*What to work on*
Among the records below, one line contains "Viewport: 662px width, 480px"; copy that line and all that follow it, exactly as written.

*Input material*
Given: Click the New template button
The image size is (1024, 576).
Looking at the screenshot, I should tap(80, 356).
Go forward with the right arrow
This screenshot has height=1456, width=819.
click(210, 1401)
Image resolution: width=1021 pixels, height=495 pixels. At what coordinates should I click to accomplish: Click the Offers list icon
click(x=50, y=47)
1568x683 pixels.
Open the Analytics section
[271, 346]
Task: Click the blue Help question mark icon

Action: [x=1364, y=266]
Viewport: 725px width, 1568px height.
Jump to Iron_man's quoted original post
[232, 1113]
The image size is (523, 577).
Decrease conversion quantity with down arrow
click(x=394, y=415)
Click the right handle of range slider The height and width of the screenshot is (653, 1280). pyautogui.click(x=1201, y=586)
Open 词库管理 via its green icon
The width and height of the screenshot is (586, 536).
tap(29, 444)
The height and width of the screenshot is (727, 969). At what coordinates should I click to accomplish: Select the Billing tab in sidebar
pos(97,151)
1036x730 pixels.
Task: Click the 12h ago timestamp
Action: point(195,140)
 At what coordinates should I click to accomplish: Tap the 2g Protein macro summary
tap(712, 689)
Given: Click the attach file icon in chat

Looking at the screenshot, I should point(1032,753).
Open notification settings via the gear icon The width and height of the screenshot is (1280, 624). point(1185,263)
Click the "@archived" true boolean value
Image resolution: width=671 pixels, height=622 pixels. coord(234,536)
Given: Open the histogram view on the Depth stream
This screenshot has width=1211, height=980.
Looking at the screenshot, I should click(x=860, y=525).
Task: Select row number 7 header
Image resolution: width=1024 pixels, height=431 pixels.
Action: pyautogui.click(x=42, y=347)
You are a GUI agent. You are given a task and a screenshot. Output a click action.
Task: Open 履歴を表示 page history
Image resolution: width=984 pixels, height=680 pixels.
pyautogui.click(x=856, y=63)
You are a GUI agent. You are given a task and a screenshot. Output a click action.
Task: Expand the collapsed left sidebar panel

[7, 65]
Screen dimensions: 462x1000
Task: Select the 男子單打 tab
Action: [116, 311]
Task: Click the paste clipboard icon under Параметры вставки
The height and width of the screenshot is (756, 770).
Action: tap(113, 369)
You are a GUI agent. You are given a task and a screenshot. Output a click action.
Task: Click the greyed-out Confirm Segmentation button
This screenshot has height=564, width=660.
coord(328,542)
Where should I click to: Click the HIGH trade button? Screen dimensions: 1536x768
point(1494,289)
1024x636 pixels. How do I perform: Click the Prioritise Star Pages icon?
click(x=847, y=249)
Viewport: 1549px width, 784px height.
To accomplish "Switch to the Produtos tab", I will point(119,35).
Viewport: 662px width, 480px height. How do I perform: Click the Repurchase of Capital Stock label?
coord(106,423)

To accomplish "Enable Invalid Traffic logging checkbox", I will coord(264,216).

*Final answer*
Viewport: 662px width, 480px height. How do I perform: Click the Repurchase of Capital Stock label?
coord(106,423)

To accomplish "Enable Invalid Traffic logging checkbox", I will coord(264,216).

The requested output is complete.